RICHMOND: The pendant around Patrick Lawson’s neck reads “all things are possible.” That’s the hope that has kept him going since his 2-year-old daughter was placed on life support after choking on a popcorn kernel in May.
Doctors at a Virginia hospital say they’re certain Mirranda Grace Lawson won’t recover, and they want to perform a test they believe will confirm she’s brain dead. The hospital and experts say the test is harmless. But Lawson and his wife have refused, saying they worry the test will harm the girl. They believe she’ll open her big blue eyes again one day.
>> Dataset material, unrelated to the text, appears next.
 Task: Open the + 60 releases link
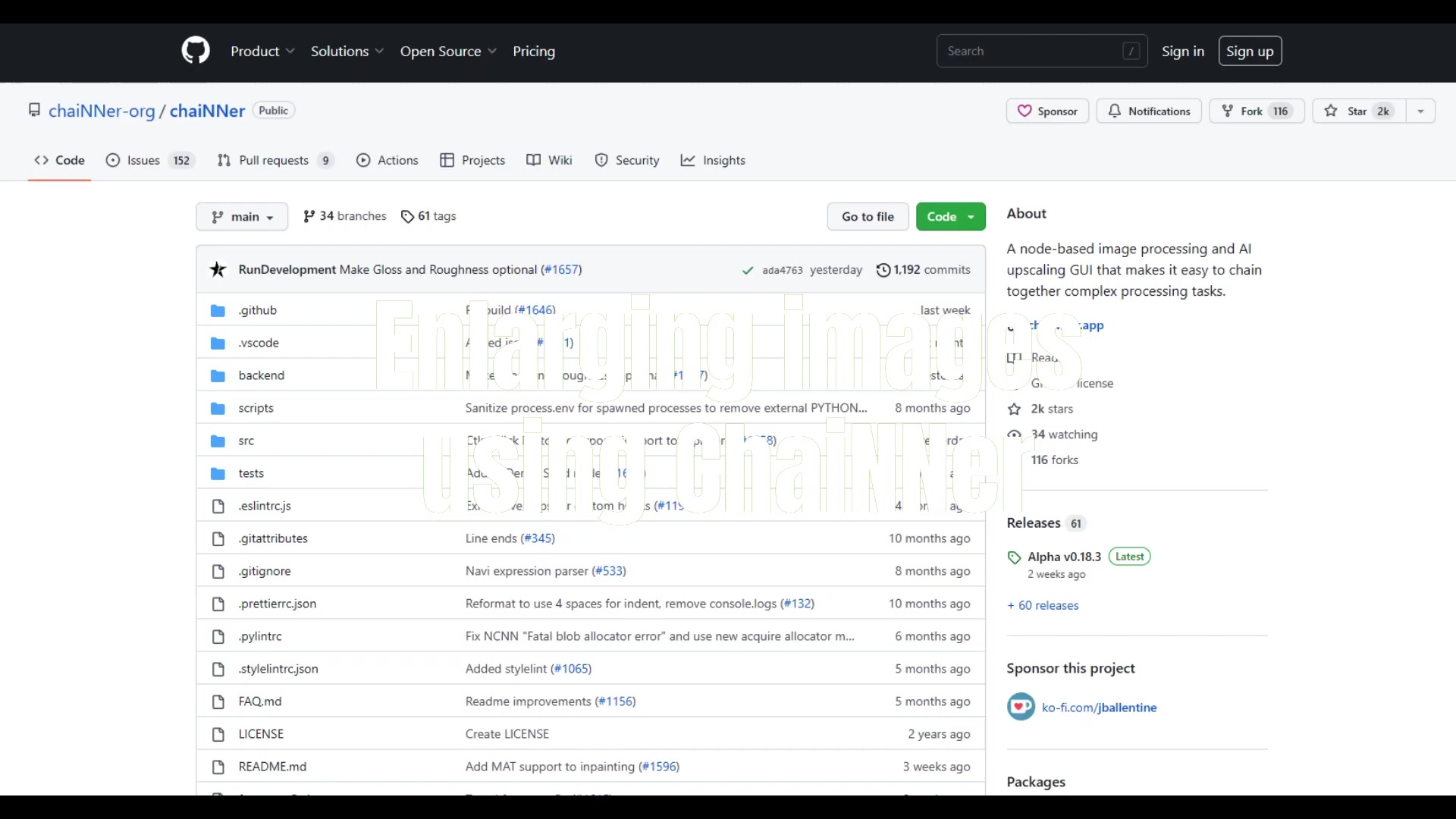[1043, 605]
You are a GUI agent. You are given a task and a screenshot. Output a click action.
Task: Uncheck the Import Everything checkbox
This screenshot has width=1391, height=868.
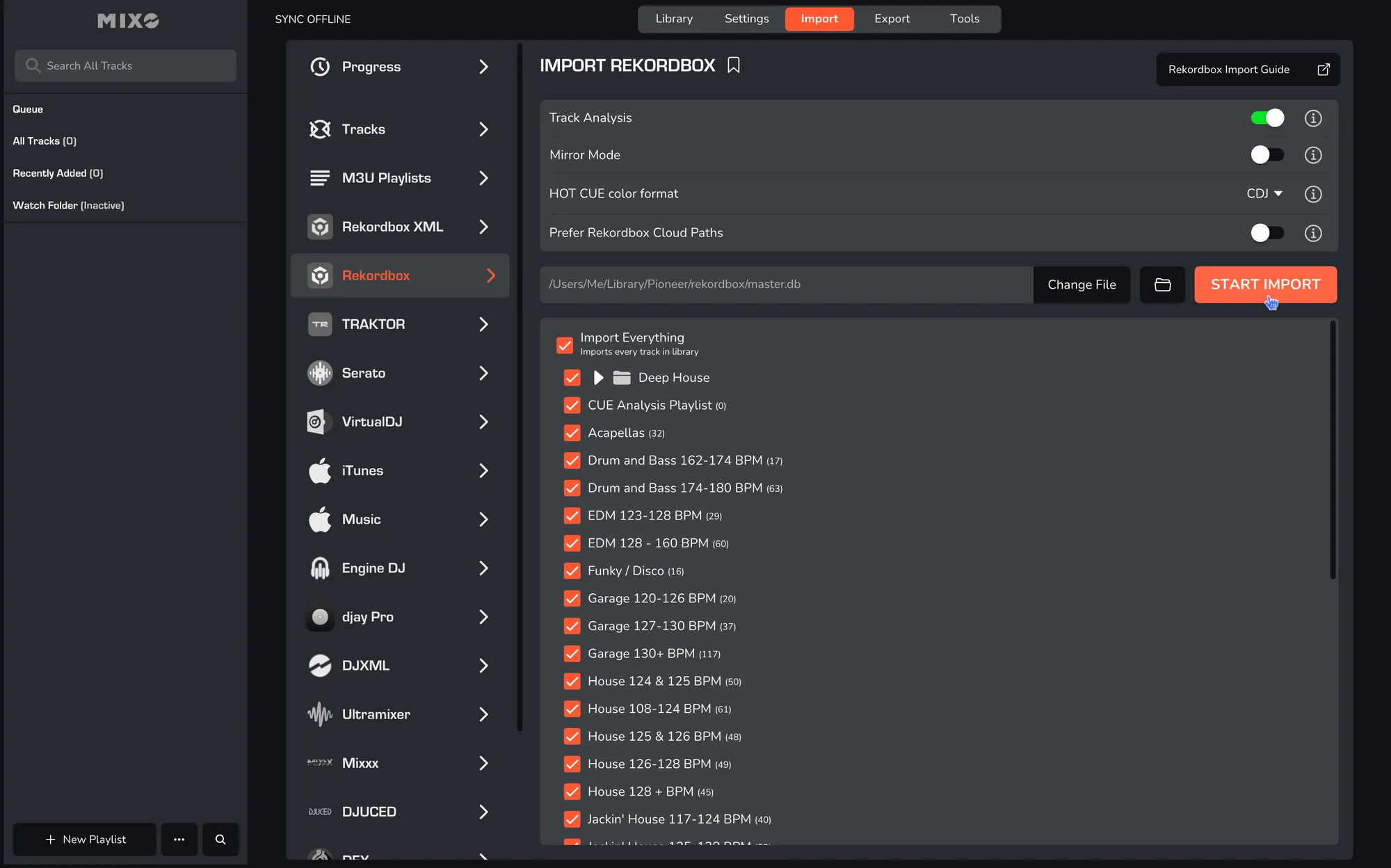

“We feel that God has told us that it’s his will that she is going to awaken,” Patrick Lawson said. “She has something to do in this world.”
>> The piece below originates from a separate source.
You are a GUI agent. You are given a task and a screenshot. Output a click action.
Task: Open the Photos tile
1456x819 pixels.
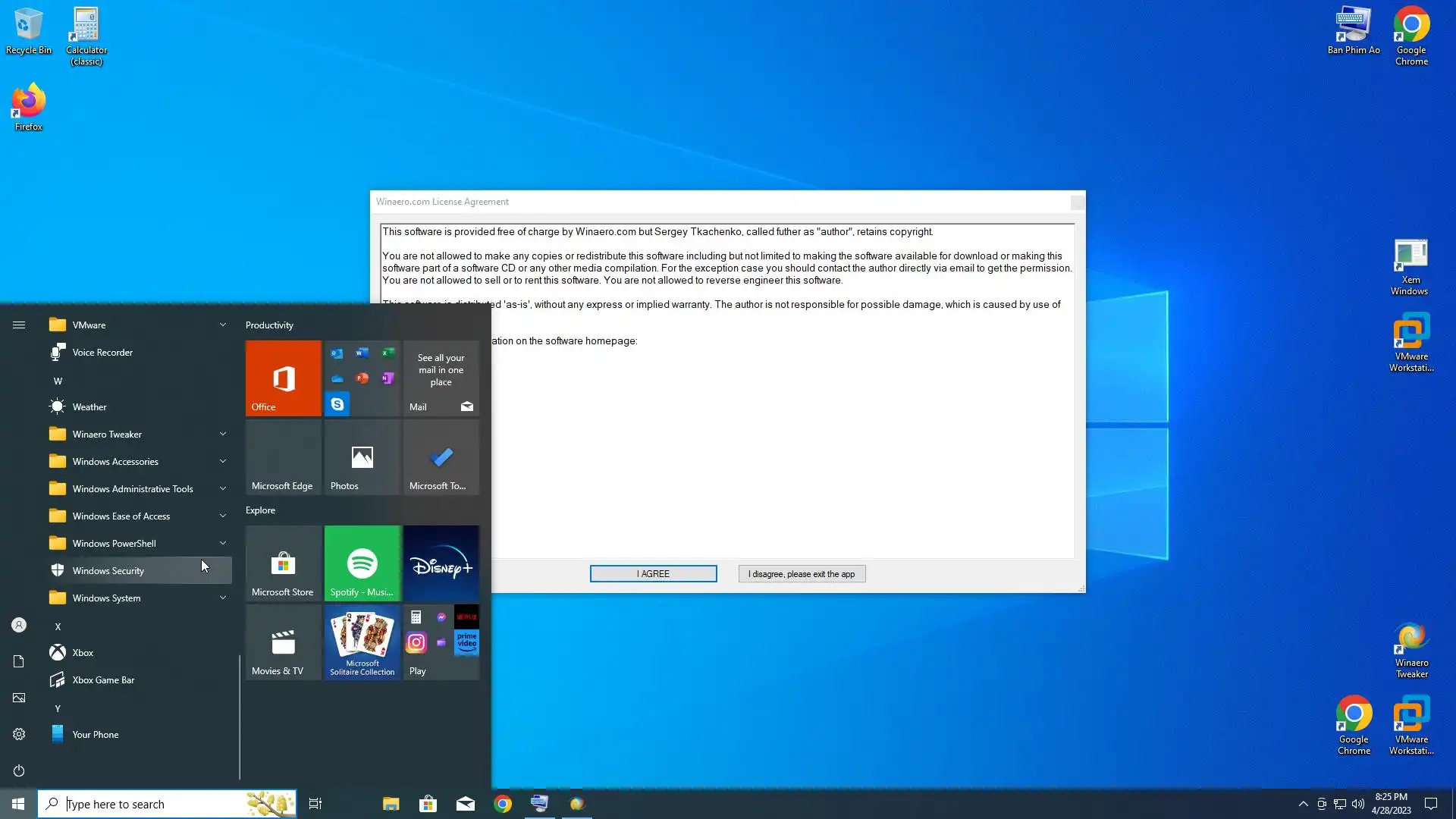pos(362,457)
Before May 11, Mirranda Lawson was an outgoing, bubbly toddler with a smile that stopped passers-by, Patrick Lawson said. On his wife’s birthday, Patrick Lawson took a day off from work to spend time with his family at their home on a small farm in Fauquier County. The toddler somehow got her hand in a bag of popcorn they were eating and choked, he said. The kernel obstructed her airway and she went into cardiac arrest. Her father performed CPR until paramedics arrived and intubated the child.
After doctors with the Virginia Commonwealth University Health System informed the Lawsons that Mirranda was likely brain dead, the family went to court to block the hospital from conducting the so-called apnea test. It involves taking the toddler off the ventilator briefly to see if her brain tries to tell the body to breathe on its own.
In a handwritten note to doctors, the Lawsons expressed opposition to the test. They cited their Christian faith and said removing her from life support would be “murder.”